INSTRUCTION –
Please return, word for word, everything from the start of the rows through the line that contains "Select Garlic Soup", including both ends.

DATA LINES –

** begin **

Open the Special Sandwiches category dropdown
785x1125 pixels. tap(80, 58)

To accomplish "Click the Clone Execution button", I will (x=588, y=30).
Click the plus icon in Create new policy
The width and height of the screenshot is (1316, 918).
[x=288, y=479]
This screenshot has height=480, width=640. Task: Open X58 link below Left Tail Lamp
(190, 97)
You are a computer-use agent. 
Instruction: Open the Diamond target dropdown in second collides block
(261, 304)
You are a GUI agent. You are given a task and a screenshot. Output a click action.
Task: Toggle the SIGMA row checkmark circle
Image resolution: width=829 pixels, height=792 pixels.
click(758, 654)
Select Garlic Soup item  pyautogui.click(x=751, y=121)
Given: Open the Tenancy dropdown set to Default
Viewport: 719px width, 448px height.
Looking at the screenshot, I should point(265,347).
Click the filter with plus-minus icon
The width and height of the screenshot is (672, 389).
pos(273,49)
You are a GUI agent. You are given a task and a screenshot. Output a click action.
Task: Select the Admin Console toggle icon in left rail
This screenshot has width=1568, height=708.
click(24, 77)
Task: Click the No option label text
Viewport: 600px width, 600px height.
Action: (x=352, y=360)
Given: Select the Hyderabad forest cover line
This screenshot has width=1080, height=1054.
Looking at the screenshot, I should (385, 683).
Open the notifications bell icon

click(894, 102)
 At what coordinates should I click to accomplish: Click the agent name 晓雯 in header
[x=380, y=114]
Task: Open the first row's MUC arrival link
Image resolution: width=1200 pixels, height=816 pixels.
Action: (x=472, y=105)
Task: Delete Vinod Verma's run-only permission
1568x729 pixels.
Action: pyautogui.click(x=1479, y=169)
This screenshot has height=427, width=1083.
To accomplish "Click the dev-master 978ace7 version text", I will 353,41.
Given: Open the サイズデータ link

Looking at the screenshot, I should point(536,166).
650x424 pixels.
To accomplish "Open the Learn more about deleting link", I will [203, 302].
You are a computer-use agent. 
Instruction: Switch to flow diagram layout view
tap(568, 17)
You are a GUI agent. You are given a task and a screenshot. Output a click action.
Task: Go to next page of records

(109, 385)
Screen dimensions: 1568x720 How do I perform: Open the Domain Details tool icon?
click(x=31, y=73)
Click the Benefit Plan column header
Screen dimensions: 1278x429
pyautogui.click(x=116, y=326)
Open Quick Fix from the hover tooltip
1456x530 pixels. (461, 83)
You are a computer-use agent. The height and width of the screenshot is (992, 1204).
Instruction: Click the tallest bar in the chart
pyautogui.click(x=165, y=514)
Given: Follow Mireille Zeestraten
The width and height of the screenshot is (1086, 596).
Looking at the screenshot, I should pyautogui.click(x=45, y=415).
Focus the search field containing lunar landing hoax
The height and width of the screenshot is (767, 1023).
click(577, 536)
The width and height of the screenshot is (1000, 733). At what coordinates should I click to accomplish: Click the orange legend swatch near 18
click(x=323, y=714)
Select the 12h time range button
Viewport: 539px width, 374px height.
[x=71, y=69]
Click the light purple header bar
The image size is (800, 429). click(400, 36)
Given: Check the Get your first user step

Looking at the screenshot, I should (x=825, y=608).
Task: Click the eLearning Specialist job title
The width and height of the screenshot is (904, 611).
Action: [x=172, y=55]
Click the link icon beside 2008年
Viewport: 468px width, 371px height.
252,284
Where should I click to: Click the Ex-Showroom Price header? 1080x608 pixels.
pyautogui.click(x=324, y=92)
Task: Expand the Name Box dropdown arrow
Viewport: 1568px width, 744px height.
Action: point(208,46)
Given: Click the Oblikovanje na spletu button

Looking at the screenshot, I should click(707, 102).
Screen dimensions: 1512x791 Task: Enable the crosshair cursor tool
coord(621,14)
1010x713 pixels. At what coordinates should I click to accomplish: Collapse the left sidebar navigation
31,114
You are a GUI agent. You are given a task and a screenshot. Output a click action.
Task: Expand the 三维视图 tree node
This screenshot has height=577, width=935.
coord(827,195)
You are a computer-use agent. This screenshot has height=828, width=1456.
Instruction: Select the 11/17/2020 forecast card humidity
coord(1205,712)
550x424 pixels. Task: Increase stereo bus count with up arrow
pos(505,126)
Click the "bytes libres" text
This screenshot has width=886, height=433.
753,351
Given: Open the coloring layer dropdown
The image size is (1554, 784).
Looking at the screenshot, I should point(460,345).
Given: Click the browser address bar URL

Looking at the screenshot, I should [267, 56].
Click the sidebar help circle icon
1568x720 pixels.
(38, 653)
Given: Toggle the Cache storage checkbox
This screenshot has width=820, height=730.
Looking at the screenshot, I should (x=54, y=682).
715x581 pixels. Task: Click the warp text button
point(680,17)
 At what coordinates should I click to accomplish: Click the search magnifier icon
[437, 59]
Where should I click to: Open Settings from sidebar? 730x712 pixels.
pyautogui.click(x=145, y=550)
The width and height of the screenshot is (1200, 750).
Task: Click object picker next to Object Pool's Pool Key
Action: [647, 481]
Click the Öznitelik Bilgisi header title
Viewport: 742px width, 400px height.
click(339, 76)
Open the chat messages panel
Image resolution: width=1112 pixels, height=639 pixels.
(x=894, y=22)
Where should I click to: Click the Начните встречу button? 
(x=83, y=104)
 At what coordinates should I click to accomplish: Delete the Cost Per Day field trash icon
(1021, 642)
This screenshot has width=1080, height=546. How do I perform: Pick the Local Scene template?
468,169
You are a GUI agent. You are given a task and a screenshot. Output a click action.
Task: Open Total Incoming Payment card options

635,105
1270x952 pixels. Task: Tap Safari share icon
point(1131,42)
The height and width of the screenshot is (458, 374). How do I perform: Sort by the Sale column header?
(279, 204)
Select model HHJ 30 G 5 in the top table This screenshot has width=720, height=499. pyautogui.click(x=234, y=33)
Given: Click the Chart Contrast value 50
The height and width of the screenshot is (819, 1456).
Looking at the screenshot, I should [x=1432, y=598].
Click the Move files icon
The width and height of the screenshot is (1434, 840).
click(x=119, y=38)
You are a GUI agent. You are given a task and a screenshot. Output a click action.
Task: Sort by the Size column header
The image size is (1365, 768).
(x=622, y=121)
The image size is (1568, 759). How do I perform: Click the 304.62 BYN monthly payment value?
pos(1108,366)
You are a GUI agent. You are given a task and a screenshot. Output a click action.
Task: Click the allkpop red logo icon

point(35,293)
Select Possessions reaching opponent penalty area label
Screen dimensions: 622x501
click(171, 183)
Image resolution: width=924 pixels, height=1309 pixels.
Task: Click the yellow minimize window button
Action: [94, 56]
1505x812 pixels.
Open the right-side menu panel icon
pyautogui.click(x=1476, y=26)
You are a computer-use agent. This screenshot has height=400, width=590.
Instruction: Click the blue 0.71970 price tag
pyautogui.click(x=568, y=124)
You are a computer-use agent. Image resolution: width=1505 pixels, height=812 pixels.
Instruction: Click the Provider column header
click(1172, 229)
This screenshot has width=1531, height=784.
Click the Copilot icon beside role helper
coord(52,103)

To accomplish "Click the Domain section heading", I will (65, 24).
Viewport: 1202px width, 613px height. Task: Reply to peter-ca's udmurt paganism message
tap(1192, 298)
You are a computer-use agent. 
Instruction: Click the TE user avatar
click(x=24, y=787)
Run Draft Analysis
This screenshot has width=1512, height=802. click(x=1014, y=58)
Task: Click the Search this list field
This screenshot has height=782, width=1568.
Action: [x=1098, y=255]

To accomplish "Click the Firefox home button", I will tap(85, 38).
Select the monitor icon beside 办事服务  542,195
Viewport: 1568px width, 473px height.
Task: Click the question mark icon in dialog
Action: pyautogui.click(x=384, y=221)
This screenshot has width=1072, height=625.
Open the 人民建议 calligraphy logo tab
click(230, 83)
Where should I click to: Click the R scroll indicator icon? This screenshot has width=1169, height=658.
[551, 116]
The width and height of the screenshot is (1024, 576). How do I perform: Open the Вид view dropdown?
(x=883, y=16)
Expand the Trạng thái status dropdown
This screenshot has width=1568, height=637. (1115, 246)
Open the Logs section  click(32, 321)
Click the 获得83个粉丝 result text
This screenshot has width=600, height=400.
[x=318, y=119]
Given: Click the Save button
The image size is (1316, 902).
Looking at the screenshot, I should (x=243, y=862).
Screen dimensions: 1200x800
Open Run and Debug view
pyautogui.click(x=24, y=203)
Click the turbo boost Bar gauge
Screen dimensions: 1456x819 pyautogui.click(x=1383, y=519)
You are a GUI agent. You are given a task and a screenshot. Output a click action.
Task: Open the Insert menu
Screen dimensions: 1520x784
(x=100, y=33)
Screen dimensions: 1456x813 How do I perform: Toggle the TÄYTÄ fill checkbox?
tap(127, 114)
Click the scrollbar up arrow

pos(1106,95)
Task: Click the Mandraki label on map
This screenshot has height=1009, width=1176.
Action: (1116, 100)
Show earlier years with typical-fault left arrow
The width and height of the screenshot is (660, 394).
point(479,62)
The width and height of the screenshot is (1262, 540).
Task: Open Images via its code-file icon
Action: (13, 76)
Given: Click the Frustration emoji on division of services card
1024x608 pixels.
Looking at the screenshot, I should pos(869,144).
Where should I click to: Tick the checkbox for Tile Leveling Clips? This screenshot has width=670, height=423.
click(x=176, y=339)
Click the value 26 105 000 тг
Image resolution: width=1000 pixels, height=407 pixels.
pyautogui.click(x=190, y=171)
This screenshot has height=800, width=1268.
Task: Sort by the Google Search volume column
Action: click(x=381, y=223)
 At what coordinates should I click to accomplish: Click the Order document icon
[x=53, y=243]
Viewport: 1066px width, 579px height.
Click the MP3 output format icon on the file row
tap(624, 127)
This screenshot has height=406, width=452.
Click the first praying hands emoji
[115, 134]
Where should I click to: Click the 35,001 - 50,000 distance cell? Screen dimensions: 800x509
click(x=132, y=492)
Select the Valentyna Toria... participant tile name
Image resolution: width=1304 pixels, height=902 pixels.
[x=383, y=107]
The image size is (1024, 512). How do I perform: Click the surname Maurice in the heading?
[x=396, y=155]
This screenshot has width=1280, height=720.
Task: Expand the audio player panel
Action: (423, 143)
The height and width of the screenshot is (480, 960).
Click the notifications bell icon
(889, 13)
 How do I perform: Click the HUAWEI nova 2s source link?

** end **

COMPLETE OUTPUT –
Open the Special Sandwiches category dropdown
785x1125 pixels. tap(80, 58)

To accomplish "Click the Clone Execution button", I will (x=588, y=30).
Click the plus icon in Create new policy
The width and height of the screenshot is (1316, 918).
[x=288, y=479]
This screenshot has height=480, width=640. Task: Open X58 link below Left Tail Lamp
(190, 97)
You are a computer-use agent. 
Instruction: Open the Diamond target dropdown in second collides block
(261, 304)
You are a GUI agent. You are given a task and a screenshot. Output a click action.
Task: Toggle the SIGMA row checkmark circle
Image resolution: width=829 pixels, height=792 pixels.
click(758, 654)
Select Garlic Soup item  pyautogui.click(x=751, y=121)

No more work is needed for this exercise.